The Whisper in the Shofar
Tuesday, September, 9th, 2025
By Rabbi Naftali Brawer PhD
Neubauer Executive Director, Tufts Hillel and Jewish Chaplain Tufts University.
The Jewish community will shortly be celebrating Rosh Hashanah, the Jewish New Year. A central ritual of the day is the sounding of a ram’s horn, called a Shofar.
Its sound is unlike any instrument: not polished, not melodic, but raw, primal, and urgent. It is a cry that seems to come from somewhere beyond words.
The blessing recited before sounding the shofar does not speak of blowing it. Instead, the blessing is “to hear the shofar.” This subtle shift matters. The ritual is not about producing sound, but about opening ourselves to what the sound carries.

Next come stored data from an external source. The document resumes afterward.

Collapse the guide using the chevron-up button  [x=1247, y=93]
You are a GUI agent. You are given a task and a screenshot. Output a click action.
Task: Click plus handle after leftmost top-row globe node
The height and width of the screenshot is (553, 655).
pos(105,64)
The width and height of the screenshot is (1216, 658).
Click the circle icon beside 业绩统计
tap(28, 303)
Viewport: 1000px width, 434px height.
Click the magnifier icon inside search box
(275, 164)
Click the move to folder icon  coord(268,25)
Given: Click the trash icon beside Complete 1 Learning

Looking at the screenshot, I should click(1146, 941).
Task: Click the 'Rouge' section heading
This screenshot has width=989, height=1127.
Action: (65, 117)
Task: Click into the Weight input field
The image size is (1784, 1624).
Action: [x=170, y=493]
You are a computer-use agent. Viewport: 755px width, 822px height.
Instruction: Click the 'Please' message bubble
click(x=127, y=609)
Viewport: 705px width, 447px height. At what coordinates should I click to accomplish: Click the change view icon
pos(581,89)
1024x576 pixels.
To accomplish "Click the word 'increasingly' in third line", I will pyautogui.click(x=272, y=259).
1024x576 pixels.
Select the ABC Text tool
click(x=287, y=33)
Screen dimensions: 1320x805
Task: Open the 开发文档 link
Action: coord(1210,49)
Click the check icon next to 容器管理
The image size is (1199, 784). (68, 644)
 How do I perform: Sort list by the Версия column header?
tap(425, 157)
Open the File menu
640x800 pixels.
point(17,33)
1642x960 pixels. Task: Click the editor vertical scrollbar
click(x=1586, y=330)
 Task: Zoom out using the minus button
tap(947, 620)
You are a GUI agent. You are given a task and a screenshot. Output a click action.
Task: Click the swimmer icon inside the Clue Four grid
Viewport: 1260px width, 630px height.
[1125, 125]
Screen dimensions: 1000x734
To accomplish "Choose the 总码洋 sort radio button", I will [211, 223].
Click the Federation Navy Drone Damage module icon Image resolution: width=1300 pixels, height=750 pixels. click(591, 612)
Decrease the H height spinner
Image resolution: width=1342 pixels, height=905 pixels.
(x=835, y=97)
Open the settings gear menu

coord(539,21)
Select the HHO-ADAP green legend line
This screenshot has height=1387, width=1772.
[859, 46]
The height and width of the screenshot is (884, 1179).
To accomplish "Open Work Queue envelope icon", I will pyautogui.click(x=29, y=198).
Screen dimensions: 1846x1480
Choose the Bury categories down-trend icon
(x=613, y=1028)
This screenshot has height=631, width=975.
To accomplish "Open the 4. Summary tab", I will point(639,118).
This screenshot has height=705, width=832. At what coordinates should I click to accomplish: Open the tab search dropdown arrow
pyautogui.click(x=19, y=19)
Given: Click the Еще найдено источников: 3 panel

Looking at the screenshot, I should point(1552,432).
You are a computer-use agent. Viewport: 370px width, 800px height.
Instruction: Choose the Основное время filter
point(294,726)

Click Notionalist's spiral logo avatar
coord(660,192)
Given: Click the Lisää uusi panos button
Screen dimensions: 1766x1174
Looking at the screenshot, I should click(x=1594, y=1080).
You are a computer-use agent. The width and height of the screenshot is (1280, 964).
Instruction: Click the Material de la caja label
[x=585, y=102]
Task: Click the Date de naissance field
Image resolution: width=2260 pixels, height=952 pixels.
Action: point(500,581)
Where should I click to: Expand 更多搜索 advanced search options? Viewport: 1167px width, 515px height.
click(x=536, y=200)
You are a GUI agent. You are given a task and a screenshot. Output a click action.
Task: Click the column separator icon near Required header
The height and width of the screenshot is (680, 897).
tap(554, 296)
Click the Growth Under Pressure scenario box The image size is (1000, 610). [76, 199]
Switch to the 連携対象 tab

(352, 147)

The Slonimer Rebbe, a Hasidic teacher of the last century, draws a parallel from the opening line of the book of Leviticus: “And He called to Moses, and the Lord spoke to him from the Tent of Meeting, saying…” The verse begins with mystery. Who is this anonymous “He” who calls? The Rebbe suggests that the call is not from one identifiable voice, but from all of existence itself. The rustling wind, the silent desert night, the pulse of being—Moses hears in this nameless call the whisper of the Divine.
So too with the shofar. Its blessing reminds us that the point is not in the blowing, but in the listening. To hear the shofar is to recognize in its broken, trembling notes the voice of life itself, calling us back. It is an awakening, a summons to notice the sacred woven quietly into the fabric of the ordinary.
Listening in this way is a discipline of the soul. It asks us to quiet the noise of our own thoughts and hear, in the cry of the shofar, the pulse of life that runs through everything. This is listening not just to a sound, but to being itself, to the very breath of existence. Such listening does not end at the ear; it awakens the heart to awe, opening us to live with wonder, humility, and radical amazement at the gift of life.
As the shofar sounds this New Year, may its call ripple outward, touching not only those who stand in the synagogue but all who are ready to listen for life’s deeper invitation. May we hear in it a call to live more gently with one another, more attuned to the world around us, and more awake to the mystery that sustains us.
Wishing you a year of sweetness, renewal, and peace.